Aim of the exercise
Search the records below for the word "click". Copy each line where it occurs.

Stored data
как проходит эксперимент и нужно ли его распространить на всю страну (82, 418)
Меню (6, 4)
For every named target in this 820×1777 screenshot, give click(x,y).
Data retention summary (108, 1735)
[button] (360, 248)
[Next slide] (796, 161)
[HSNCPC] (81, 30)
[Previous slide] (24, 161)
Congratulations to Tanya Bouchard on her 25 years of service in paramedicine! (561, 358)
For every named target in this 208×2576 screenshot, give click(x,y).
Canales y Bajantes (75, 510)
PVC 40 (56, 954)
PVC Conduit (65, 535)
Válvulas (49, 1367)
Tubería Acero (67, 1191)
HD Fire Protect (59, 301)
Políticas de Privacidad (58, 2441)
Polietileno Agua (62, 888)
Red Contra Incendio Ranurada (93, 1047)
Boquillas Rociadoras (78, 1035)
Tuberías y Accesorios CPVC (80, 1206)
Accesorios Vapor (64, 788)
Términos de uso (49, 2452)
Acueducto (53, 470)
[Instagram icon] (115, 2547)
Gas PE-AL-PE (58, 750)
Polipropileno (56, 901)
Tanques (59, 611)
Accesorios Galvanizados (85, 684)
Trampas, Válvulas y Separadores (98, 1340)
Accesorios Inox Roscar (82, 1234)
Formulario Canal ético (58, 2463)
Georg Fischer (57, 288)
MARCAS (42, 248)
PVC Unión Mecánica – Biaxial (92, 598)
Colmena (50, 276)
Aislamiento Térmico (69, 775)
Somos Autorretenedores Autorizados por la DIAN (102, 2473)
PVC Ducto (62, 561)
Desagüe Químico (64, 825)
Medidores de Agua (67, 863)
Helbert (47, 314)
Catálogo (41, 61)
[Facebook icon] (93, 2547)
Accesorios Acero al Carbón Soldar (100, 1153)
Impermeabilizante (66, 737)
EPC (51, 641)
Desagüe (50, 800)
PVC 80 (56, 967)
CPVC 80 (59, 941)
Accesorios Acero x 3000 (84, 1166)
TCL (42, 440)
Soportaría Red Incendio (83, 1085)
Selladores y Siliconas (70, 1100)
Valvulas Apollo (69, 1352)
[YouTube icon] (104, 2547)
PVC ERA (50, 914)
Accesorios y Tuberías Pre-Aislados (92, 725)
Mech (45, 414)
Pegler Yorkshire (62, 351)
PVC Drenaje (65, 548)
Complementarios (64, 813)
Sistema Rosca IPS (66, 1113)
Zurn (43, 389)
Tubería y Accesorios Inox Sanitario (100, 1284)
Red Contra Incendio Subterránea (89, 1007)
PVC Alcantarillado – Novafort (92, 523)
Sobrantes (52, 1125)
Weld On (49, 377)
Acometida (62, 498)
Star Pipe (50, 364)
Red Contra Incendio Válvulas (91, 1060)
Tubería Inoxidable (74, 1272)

Exercise solution
For every named target in this 820×1777 screenshot, give click(x,y).
For every named target in this 208×2576 screenshot, give click(x,y).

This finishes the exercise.